(Stored data entries)
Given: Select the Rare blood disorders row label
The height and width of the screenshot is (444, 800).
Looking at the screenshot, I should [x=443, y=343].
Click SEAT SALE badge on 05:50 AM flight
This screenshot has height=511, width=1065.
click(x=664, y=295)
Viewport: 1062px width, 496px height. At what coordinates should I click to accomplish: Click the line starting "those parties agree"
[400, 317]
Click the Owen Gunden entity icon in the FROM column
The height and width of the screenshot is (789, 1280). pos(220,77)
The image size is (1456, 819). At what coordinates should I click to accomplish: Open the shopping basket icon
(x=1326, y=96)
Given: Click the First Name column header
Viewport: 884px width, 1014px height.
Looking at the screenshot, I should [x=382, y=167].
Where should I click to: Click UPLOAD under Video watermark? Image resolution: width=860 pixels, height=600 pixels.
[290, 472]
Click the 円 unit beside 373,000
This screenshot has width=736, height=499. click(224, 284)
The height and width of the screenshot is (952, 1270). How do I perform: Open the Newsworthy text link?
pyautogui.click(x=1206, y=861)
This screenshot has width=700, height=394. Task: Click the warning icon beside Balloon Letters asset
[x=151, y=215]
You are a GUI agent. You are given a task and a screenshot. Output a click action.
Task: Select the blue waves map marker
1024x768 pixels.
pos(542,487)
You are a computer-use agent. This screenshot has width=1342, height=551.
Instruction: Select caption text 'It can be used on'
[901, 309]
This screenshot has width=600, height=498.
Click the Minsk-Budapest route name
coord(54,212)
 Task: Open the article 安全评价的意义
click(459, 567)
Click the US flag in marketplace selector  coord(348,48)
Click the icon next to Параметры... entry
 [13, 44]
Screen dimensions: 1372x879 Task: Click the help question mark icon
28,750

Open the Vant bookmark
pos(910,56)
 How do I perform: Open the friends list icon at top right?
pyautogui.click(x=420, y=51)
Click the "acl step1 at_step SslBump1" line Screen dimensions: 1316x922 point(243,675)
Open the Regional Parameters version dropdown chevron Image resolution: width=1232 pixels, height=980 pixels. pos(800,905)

About this exercise:
Retype all the records, matching them exactly.

Result below:
Given: Select the Rare blood disorders row label
The height and width of the screenshot is (444, 800).
Looking at the screenshot, I should [x=443, y=343].
Click SEAT SALE badge on 05:50 AM flight
This screenshot has height=511, width=1065.
click(x=664, y=295)
Viewport: 1062px width, 496px height. At what coordinates should I click to accomplish: Click the line starting "those parties agree"
[400, 317]
Click the Owen Gunden entity icon in the FROM column
The height and width of the screenshot is (789, 1280). pos(220,77)
The image size is (1456, 819). At what coordinates should I click to accomplish: Open the shopping basket icon
(x=1326, y=96)
Given: Click the First Name column header
Viewport: 884px width, 1014px height.
Looking at the screenshot, I should [x=382, y=167].
Where should I click to: Click UPLOAD under Video watermark? Image resolution: width=860 pixels, height=600 pixels.
[290, 472]
Click the 円 unit beside 373,000
This screenshot has width=736, height=499. click(224, 284)
The height and width of the screenshot is (952, 1270). How do I perform: Open the Newsworthy text link?
pyautogui.click(x=1206, y=861)
This screenshot has width=700, height=394. Task: Click the warning icon beside Balloon Letters asset
[x=151, y=215]
You are a GUI agent. You are given a task and a screenshot. Output a click action.
Task: Select the blue waves map marker
1024x768 pixels.
pos(542,487)
You are a computer-use agent. This screenshot has width=1342, height=551.
Instruction: Select caption text 'It can be used on'
[901, 309]
This screenshot has width=600, height=498.
Click the Minsk-Budapest route name
coord(54,212)
 Task: Open the article 安全评价的意义
click(459, 567)
Click the US flag in marketplace selector  coord(348,48)
Click the icon next to Параметры... entry
 [13, 44]
Screen dimensions: 1372x879 Task: Click the help question mark icon
28,750

Open the Vant bookmark
pos(910,56)
 How do I perform: Open the friends list icon at top right?
pyautogui.click(x=420, y=51)
Click the "acl step1 at_step SslBump1" line Screen dimensions: 1316x922 point(243,675)
Open the Regional Parameters version dropdown chevron Image resolution: width=1232 pixels, height=980 pixels. pos(800,905)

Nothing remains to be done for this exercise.